DATA RECORDS:
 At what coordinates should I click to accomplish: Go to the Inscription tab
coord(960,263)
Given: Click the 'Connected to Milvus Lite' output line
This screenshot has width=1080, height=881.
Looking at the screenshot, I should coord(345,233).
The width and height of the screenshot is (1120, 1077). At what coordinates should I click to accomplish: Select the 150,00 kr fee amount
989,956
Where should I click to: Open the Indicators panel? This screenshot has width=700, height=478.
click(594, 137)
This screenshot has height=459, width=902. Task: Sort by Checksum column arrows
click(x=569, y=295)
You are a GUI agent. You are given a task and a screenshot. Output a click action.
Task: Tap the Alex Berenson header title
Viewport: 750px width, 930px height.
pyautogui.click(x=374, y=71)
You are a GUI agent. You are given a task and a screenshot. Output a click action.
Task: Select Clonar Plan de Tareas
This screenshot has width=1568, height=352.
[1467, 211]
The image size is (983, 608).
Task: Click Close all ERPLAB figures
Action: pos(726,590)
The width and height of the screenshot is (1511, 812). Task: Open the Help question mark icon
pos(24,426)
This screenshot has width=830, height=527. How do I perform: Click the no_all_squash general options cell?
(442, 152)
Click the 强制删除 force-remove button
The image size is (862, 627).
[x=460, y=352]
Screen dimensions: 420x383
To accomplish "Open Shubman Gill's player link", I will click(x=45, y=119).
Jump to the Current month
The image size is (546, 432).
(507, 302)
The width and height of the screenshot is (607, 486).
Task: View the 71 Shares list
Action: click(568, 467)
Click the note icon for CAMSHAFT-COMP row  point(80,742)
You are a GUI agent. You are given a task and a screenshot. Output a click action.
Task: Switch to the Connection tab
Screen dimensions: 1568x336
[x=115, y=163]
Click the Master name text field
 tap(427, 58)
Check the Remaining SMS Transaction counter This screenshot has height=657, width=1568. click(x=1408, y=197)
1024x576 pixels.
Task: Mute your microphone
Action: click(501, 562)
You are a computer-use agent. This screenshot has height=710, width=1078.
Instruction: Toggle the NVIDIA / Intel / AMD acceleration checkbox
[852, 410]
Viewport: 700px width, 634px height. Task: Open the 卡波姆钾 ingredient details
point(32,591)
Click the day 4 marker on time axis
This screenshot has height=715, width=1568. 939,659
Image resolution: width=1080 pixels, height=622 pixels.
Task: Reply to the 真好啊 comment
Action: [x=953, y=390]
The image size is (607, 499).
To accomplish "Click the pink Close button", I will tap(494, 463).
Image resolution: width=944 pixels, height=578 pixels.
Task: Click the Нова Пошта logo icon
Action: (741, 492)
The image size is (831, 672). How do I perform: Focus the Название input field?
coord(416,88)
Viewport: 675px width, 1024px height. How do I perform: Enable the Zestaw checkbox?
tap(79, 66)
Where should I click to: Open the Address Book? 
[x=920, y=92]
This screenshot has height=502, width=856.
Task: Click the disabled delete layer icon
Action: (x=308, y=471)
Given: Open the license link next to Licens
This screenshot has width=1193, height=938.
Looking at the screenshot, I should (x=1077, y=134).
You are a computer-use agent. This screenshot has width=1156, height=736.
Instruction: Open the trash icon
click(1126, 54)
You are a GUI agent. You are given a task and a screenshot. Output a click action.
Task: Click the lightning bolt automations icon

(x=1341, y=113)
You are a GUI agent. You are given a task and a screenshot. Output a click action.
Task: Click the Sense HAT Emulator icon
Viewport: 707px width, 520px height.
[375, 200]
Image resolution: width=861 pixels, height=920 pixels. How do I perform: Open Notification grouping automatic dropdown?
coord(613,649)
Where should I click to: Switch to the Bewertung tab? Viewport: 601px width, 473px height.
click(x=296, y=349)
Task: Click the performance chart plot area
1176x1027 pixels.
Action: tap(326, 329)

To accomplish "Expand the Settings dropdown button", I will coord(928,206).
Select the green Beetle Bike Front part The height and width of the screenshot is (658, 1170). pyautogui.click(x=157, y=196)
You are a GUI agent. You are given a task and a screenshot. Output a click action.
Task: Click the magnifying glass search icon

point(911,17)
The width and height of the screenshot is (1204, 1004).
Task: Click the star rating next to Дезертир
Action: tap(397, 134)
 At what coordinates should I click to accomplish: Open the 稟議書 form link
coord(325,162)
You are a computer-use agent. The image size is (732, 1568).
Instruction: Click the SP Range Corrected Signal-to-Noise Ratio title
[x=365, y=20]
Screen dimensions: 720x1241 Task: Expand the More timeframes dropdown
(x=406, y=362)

YOUR INSTRUCTIONS: Please set down all of the records exactly.

WRITTEN RESPONSE:
 At what coordinates should I click to accomplish: Go to the Inscription tab
coord(960,263)
Given: Click the 'Connected to Milvus Lite' output line
This screenshot has width=1080, height=881.
Looking at the screenshot, I should coord(345,233).
The width and height of the screenshot is (1120, 1077). At what coordinates should I click to accomplish: Select the 150,00 kr fee amount
989,956
Where should I click to: Open the Indicators panel? This screenshot has width=700, height=478.
click(594, 137)
This screenshot has height=459, width=902. Task: Sort by Checksum column arrows
click(x=569, y=295)
You are a GUI agent. You are given a task and a screenshot. Output a click action.
Task: Tap the Alex Berenson header title
Viewport: 750px width, 930px height.
pyautogui.click(x=374, y=71)
You are a GUI agent. You are given a task and a screenshot. Output a click action.
Task: Select Clonar Plan de Tareas
This screenshot has width=1568, height=352.
[1467, 211]
The image size is (983, 608).
Task: Click Close all ERPLAB figures
Action: pos(726,590)
The width and height of the screenshot is (1511, 812). Task: Open the Help question mark icon
pos(24,426)
This screenshot has width=830, height=527. How do I perform: Click the no_all_squash general options cell?
(442, 152)
Click the 强制删除 force-remove button
The image size is (862, 627).
[x=460, y=352]
Screen dimensions: 420x383
To accomplish "Open Shubman Gill's player link", I will click(x=45, y=119).
Jump to the Current month
The image size is (546, 432).
(507, 302)
The width and height of the screenshot is (607, 486).
Task: View the 71 Shares list
Action: click(568, 467)
Click the note icon for CAMSHAFT-COMP row  point(80,742)
You are a GUI agent. You are given a task and a screenshot. Output a click action.
Task: Switch to the Connection tab
Screen dimensions: 1568x336
[x=115, y=163]
Click the Master name text field
 tap(427, 58)
Check the Remaining SMS Transaction counter This screenshot has height=657, width=1568. click(x=1408, y=197)
1024x576 pixels.
Task: Mute your microphone
Action: click(501, 562)
You are a computer-use agent. This screenshot has height=710, width=1078.
Instruction: Toggle the NVIDIA / Intel / AMD acceleration checkbox
[852, 410]
Viewport: 700px width, 634px height. Task: Open the 卡波姆钾 ingredient details
point(32,591)
Click the day 4 marker on time axis
This screenshot has height=715, width=1568. 939,659
Image resolution: width=1080 pixels, height=622 pixels.
Task: Reply to the 真好啊 comment
Action: [x=953, y=390]
The image size is (607, 499).
To accomplish "Click the pink Close button", I will tap(494, 463).
Image resolution: width=944 pixels, height=578 pixels.
Task: Click the Нова Пошта logo icon
Action: (741, 492)
The image size is (831, 672). How do I perform: Focus the Название input field?
coord(416,88)
Viewport: 675px width, 1024px height. How do I perform: Enable the Zestaw checkbox?
tap(79, 66)
Where should I click to: Open the Address Book? 
[x=920, y=92]
This screenshot has height=502, width=856.
Task: Click the disabled delete layer icon
Action: (x=308, y=471)
Given: Open the license link next to Licens
This screenshot has width=1193, height=938.
Looking at the screenshot, I should (x=1077, y=134).
You are a computer-use agent. This screenshot has width=1156, height=736.
Instruction: Open the trash icon
click(1126, 54)
You are a GUI agent. You are given a task and a screenshot. Output a click action.
Task: Click the lightning bolt automations icon

(x=1341, y=113)
You are a GUI agent. You are given a task and a screenshot. Output a click action.
Task: Click the Sense HAT Emulator icon
Viewport: 707px width, 520px height.
[375, 200]
Image resolution: width=861 pixels, height=920 pixels. How do I perform: Open Notification grouping automatic dropdown?
coord(613,649)
Where should I click to: Switch to the Bewertung tab? Viewport: 601px width, 473px height.
click(x=296, y=349)
Task: Click the performance chart plot area
1176x1027 pixels.
Action: tap(326, 329)

To accomplish "Expand the Settings dropdown button", I will coord(928,206).
Select the green Beetle Bike Front part The height and width of the screenshot is (658, 1170). pyautogui.click(x=157, y=196)
You are a GUI agent. You are given a task and a screenshot. Output a click action.
Task: Click the magnifying glass search icon

point(911,17)
The width and height of the screenshot is (1204, 1004).
Task: Click the star rating next to Дезертир
Action: tap(397, 134)
 At what coordinates should I click to accomplish: Open the 稟議書 form link
coord(325,162)
You are a computer-use agent. The image size is (732, 1568).
Instruction: Click the SP Range Corrected Signal-to-Noise Ratio title
[x=365, y=20]
Screen dimensions: 720x1241 Task: Expand the More timeframes dropdown
(x=406, y=362)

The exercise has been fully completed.